Lorsqu’il débute les « Camouflages » en 1962, Alain Jacquet est un tout jeune artiste formé à l’École des beaux-arts de Paris, imprégné de culture anglo-saxonne et curieux d’expérimentations picturales. Avec cette série qui rappelle les « Transparences » de Francis Picabia, l’artiste superpose sur une toile deux images identifiables, l’une camouflant l’autre pour en créer une nouvelle, ambiguë.

Dans Camouflage Vénus noire se chevauchent l’image d’une femme nue de dos et celle d’un neuf de trèfle, sur un fond vert qui suggère un tapis de jeu. L’artiste a dessiné les deux motifs au trait à même la toile, puis a peint les surfaces délimitées en aplat de couleurs primaires et complémentaires. La Vénus est un clin d’œil à l’un des « Camouflages » les plus célèbres, Camouflage Botticelli, naissance de Vénus (trois versions en 1963-1964), qui superpose avec humour et provocation l’une des icônes de l’histoire de l’art à une pompe à essence Shell. À la Vénus anadyomène, aérienne et diaphane, succède cette Vénus noire callipyge, pin-up érotico-exotique. L’association de la femme désirable et de la carte à jouer évoque les jeux de fantaisie en vogue au XIXe siècle qui, d’apparence ordinaire, révèlent lorsqu’on les place devant une source lumineuse des situations érotiques. Le choix de l’enseigne du trèfle, synonyme d’argent en argot, suggère par ailleurs sa vénalité. Femme, argent et jeu composent ainsi une vision fantasmatique, celle des plaisirs masculins… ou de ses clichés. En 1964, Alain Jacquet expose une sélection de « Camouflages » à la galerie _ Alexander Iolas de New York et reçoit, le soir du vernissage, lui-même camouflé dans un costume confectionné avec de la soie de parachute, Andy Warhol, Roy Lichtenstein et le marchand Léo Castelli.
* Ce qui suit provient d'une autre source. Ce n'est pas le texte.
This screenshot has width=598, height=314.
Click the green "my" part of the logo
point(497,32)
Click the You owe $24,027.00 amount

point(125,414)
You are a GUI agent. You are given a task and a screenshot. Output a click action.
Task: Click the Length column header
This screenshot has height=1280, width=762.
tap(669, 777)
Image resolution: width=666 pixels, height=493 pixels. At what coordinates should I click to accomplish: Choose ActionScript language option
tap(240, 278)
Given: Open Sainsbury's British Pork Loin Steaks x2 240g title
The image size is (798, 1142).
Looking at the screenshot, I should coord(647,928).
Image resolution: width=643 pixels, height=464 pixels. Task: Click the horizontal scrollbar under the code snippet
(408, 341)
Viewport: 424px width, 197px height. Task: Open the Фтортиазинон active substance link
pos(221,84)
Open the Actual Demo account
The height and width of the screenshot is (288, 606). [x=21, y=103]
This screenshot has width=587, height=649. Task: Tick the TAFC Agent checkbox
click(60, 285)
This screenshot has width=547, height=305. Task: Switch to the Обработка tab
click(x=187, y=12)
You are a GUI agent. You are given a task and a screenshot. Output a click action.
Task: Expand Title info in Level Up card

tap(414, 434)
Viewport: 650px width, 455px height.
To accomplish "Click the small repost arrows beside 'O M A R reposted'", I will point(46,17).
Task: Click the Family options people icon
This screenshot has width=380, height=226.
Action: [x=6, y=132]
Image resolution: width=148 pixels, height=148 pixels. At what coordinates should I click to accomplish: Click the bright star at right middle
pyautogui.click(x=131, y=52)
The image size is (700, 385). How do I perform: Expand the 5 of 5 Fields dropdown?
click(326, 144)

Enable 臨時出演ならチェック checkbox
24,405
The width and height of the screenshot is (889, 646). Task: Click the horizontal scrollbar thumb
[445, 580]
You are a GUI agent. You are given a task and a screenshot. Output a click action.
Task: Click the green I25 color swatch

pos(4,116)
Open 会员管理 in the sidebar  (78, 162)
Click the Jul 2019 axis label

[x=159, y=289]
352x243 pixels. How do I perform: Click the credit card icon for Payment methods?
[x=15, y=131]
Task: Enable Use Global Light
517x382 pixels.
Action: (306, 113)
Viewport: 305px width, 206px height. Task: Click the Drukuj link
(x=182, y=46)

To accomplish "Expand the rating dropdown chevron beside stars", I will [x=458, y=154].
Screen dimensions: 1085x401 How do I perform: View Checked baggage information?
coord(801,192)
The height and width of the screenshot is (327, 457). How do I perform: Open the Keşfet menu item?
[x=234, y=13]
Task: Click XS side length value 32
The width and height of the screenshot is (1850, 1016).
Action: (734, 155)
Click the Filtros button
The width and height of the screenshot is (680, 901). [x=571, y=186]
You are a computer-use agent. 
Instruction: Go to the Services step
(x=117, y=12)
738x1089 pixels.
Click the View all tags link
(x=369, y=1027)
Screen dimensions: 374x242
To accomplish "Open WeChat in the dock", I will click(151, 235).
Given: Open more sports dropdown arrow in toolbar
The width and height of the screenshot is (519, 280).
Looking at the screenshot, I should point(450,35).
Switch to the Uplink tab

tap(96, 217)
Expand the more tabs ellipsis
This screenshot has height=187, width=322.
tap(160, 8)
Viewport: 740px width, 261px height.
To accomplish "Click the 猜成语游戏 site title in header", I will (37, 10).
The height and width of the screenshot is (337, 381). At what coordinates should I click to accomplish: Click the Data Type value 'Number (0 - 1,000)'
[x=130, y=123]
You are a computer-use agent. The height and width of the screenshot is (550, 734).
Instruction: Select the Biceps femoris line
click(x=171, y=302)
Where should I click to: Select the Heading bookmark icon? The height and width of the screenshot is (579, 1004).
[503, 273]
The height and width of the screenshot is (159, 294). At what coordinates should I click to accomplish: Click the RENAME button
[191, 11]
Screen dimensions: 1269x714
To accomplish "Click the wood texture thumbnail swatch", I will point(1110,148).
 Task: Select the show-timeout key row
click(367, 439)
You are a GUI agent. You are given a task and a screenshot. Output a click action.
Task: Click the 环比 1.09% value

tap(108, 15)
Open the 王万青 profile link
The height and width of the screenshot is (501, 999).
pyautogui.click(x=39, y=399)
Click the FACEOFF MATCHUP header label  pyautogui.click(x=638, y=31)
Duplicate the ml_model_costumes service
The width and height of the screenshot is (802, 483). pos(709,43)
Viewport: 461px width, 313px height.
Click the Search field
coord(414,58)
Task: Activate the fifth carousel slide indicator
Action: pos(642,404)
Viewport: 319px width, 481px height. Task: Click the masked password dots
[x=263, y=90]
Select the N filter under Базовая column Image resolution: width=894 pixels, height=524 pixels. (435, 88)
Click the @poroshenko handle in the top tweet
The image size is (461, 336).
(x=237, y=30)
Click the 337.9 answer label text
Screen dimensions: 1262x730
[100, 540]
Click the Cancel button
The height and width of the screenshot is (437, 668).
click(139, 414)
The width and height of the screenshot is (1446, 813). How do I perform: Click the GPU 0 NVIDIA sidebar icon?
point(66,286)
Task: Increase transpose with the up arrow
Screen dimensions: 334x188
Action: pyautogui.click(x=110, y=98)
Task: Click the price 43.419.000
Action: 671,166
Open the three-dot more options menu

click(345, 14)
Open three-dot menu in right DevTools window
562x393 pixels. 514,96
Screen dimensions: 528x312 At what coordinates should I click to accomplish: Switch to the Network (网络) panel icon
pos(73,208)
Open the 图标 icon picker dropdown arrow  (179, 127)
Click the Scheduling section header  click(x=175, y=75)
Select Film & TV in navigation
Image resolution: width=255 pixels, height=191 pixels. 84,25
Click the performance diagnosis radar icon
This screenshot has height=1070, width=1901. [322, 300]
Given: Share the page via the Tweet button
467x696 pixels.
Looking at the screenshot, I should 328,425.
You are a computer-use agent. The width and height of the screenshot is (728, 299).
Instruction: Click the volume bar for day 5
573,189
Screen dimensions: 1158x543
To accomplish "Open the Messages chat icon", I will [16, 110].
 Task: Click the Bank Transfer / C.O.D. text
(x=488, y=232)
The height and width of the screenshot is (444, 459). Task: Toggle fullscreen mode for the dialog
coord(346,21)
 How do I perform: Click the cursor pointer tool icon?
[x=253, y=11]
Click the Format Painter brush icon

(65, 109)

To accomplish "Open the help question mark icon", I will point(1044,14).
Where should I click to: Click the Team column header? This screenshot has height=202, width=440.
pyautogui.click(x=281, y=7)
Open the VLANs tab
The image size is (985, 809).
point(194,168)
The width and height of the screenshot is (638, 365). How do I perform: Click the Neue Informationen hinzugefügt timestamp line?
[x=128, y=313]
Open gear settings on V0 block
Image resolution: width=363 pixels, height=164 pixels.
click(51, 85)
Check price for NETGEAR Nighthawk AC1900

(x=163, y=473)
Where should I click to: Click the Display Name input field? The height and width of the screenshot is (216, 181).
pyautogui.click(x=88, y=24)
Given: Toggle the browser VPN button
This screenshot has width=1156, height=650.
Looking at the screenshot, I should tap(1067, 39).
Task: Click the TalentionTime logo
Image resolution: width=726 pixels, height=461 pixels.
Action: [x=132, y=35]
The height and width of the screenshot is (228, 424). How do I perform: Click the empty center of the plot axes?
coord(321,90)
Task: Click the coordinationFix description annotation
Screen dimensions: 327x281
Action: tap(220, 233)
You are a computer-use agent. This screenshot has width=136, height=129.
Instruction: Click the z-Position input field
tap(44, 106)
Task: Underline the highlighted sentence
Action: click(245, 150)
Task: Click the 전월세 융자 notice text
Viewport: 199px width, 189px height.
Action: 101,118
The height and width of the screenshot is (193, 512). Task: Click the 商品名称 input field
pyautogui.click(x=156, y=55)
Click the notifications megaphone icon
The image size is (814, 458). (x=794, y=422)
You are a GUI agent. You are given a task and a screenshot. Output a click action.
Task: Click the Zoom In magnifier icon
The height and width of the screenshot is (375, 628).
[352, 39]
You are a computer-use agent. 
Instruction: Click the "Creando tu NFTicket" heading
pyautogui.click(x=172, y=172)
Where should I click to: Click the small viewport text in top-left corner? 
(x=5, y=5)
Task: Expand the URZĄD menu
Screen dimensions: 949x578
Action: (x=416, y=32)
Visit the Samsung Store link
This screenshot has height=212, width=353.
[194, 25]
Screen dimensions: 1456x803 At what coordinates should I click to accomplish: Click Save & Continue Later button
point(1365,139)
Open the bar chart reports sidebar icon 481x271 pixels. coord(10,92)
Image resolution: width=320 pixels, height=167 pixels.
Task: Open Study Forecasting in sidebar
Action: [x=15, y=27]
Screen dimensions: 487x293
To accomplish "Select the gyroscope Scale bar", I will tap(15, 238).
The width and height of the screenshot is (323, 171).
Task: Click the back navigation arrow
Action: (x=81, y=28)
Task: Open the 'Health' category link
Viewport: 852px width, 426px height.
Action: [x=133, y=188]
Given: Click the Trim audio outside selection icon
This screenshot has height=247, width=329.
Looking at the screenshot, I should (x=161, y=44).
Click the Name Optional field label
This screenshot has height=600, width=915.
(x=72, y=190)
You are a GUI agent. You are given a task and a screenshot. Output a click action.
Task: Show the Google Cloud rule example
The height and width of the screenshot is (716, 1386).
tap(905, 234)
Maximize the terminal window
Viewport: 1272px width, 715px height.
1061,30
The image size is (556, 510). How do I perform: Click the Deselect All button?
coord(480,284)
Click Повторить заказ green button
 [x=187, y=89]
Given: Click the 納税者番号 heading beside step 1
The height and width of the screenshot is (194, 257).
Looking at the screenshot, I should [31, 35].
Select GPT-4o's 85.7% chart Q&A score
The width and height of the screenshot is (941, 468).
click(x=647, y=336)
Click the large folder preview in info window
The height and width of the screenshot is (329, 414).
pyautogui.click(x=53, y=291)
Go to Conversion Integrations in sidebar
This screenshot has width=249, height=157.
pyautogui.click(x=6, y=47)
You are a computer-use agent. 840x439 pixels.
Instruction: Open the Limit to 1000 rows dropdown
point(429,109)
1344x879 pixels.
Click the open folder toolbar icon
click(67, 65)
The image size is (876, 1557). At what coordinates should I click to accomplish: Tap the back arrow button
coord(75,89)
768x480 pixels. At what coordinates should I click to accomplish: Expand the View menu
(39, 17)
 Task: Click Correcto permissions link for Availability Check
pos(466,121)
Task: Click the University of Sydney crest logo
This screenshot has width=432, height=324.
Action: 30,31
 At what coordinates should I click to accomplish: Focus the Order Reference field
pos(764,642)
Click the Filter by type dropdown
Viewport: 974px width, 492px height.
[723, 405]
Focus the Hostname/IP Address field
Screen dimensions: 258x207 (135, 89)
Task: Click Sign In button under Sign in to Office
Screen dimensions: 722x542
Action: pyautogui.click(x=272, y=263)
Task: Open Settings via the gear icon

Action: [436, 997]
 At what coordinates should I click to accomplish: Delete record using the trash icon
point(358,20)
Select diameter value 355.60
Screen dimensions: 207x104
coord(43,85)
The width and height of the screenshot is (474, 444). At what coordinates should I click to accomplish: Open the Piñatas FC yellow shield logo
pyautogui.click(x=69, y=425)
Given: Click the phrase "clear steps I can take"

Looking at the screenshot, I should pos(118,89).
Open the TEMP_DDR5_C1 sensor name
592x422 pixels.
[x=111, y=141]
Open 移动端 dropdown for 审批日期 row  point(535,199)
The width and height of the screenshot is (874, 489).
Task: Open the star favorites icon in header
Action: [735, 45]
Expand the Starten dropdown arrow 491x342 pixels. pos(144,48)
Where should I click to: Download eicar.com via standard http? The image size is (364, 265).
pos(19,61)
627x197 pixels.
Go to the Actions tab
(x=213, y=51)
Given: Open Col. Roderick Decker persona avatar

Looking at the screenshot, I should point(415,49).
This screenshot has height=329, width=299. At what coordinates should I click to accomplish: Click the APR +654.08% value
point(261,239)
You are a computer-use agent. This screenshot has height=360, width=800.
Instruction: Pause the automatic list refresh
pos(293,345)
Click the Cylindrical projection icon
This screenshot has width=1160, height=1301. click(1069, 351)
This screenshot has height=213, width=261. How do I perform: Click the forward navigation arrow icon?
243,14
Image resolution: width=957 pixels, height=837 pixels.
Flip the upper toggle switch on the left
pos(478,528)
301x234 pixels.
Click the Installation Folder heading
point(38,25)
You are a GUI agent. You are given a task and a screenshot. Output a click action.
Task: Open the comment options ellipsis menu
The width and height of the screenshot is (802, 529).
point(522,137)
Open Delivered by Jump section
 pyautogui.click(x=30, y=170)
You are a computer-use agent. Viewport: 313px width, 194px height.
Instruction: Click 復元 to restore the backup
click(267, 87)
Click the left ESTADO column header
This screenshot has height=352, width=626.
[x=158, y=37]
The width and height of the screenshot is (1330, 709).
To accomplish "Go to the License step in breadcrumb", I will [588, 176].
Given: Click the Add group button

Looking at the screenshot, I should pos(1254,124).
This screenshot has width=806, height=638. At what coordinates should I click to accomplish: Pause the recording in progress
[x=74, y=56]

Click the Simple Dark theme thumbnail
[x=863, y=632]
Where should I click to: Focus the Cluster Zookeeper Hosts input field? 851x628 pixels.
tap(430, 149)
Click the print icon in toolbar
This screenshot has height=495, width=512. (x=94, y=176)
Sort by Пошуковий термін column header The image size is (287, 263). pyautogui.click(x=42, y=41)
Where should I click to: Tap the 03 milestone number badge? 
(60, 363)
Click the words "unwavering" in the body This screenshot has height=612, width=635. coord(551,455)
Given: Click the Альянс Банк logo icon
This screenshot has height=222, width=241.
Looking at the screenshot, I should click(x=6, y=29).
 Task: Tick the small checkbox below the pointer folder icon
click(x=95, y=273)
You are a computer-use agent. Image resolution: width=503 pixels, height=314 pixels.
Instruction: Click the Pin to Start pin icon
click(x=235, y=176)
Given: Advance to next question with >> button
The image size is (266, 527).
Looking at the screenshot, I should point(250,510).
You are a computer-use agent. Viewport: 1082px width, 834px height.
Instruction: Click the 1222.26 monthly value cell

Camouflage Vénus noire est l’une des dernières toiles de cette série. Quelques mois plus tard, l’artiste réalisera son œuvre la plus connue, Le Déjeuner sur l’herbe. À l’ambiguïté perceptive fondée sur la superposition succède un trouble construit par le tramage agrandi de l’image. D’un camouflage à un autre, Alain Jacquet affirme sa volonté de maintenir une distance par rapport aux images, comme une élégance.

I.L.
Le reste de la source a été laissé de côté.